Discovering Math for Global Learners 2 Tm' 2003 Ed.
Author:
Publisher: Rex Bookstore, Inc.
Published:
Total Pages: 148
ISBN-13: 9789712338595
DOWNLOAD EBOOKRead and Download eBook Full
Author:
Publisher: Rex Bookstore, Inc.
Published:
Total Pages: 148
ISBN-13: 9789712338595
DOWNLOAD EBOOKAuthor:
Publisher: Rex Bookstore, Inc.
Published:
Total Pages: 196
ISBN-13: 9789712338601
DOWNLOAD EBOOKAuthor:
Publisher: Rex Bookstore, Inc.
Published:
Total Pages: 228
ISBN-13: 9789712338618
DOWNLOAD EBOOKAuthor:
Publisher: Rex Bookstore, Inc.
Published:
Total Pages: 178
ISBN-13: 9789712338632
DOWNLOAD EBOOKAuthor:
Publisher: Rex Bookstore, Inc.
Published:
Total Pages: 212
ISBN-13: 9789712338625
DOWNLOAD EBOOKAuthor:
Publisher: Rex Bookstore, Inc.
Published:
Total Pages: 116
ISBN-13: 9789712338588
DOWNLOAD EBOOKAuthor: Discovery Education
Publisher:
Published: 2021-05-20
Total Pages:
ISBN-13: 9781617087738
DOWNLOAD EBOOKAuthor: Discovery Education
Publisher:
Published: 2021-05-20
Total Pages:
ISBN-13: 9781617087530
DOWNLOAD EBOOKAuthor: Discovery Education
Publisher:
Published: 2021-05-20
Total Pages:
ISBN-13: 9781617087592
DOWNLOAD EBOOKAuthor: Marc Peter Deisenroth
Publisher: Cambridge University Press
Published: 2020-04-23
Total Pages: 392
ISBN-13: 1108569323
DOWNLOAD EBOOKThe fundamental mathematical tools needed to understand machine learning include linear algebra, analytic geometry, matrix decompositions, vector calculus, optimization, probability and statistics.
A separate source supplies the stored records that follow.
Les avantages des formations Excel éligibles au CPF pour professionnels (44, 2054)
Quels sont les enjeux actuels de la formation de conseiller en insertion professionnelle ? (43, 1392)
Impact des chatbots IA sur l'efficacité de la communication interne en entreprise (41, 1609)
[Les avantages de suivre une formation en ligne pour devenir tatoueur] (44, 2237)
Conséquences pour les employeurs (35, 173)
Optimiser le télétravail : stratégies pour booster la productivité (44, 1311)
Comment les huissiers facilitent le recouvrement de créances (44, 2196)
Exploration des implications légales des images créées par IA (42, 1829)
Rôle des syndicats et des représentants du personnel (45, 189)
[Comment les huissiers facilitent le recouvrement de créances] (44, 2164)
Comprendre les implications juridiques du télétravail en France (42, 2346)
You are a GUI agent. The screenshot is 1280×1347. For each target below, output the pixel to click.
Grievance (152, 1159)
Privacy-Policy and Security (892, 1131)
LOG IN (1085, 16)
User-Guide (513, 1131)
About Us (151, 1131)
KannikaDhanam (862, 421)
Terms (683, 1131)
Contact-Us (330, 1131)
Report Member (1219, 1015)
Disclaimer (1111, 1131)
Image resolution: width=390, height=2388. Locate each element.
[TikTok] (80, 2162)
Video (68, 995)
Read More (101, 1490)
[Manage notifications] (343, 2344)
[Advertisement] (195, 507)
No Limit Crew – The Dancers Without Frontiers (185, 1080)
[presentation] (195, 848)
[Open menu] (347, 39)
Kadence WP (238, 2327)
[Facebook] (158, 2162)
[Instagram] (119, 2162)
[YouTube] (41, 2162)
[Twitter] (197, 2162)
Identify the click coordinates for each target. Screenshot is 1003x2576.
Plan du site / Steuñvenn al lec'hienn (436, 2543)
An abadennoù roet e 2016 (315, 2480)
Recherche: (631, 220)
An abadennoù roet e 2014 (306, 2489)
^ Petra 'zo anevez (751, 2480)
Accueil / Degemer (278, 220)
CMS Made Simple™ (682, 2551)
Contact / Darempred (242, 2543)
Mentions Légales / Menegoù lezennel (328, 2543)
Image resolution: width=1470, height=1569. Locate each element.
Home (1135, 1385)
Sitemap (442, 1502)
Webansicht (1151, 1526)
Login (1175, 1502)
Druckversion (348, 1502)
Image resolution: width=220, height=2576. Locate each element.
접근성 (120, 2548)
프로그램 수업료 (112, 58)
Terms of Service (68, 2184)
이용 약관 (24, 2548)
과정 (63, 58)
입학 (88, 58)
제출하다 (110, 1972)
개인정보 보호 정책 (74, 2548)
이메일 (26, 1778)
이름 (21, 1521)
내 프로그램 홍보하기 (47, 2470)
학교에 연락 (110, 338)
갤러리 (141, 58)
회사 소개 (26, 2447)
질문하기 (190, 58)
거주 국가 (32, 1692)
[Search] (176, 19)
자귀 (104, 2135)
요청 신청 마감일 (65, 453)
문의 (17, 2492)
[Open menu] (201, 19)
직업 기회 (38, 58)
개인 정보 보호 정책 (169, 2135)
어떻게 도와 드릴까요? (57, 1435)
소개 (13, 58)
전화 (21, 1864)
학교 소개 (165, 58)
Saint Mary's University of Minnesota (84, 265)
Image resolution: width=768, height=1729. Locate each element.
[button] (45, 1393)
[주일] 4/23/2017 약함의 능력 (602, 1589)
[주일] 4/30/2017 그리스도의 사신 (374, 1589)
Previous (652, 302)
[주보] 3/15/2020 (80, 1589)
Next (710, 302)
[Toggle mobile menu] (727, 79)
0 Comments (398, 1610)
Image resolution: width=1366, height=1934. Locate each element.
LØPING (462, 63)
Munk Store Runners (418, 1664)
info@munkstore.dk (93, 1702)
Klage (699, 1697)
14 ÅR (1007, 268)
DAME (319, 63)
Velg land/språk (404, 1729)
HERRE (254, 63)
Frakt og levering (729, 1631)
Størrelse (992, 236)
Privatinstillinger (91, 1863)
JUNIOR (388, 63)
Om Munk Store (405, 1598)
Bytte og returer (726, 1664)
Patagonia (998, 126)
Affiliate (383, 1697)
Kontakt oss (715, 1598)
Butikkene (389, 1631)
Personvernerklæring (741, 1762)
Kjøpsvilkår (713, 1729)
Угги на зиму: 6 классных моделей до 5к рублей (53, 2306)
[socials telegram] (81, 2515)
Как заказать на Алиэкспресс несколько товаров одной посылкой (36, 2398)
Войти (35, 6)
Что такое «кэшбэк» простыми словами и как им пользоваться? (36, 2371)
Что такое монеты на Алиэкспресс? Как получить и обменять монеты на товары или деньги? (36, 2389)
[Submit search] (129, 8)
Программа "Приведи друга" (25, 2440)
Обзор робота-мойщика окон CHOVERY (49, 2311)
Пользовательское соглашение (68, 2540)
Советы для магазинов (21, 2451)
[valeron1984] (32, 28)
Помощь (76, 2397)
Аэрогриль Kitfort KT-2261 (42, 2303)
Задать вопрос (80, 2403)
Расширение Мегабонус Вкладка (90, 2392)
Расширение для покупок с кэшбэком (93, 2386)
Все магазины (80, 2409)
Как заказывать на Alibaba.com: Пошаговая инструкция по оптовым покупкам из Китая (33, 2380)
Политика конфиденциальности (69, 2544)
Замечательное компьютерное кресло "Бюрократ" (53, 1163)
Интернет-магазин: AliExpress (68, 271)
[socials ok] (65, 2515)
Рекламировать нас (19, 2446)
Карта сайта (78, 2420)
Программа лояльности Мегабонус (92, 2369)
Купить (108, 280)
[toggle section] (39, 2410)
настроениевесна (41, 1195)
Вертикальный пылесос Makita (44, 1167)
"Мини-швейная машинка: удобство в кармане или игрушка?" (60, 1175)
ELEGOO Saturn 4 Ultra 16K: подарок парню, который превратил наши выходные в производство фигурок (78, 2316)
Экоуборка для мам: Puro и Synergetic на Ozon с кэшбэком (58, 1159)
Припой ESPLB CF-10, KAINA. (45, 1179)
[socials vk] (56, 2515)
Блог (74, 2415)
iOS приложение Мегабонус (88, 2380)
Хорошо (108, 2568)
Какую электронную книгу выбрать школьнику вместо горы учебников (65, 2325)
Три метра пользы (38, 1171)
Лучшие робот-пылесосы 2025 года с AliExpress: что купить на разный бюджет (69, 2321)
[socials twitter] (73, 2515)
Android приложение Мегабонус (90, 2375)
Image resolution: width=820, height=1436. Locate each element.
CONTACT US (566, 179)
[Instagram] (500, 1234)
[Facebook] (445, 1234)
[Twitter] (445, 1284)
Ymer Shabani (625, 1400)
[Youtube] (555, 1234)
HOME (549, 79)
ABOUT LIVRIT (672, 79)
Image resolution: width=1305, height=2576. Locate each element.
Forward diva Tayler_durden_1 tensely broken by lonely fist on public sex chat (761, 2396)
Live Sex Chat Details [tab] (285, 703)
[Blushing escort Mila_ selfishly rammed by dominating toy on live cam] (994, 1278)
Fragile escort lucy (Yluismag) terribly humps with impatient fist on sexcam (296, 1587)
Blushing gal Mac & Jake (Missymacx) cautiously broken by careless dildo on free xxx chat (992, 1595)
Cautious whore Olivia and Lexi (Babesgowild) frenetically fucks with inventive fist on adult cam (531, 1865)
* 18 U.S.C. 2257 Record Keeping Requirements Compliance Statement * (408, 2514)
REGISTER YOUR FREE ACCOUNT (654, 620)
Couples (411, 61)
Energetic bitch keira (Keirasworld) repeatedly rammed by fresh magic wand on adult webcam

These topics are traditionally taught in disparate courses, making it hard for data science or computer science students, or professionals, to efficiently learn the mathematics. This self-contained textbook bridges the gap between mathematical and machine learning texts, introducing the mathematical concepts with a minimum of prerequisites. It uses these concepts to derive four central machine learning methods: linear regression, principal component analysis, Gaussian mixture models and support vector machines. For students and others with a mathematical background, these derivations provide a starting point to machine learning texts. For those learning the mathematics for the first time, the methods help build intuition and practical experience with applying mathematical concepts. Every chapter includes worked examples and exercises to test understanding. Programming tutorials are offered on the book's web site.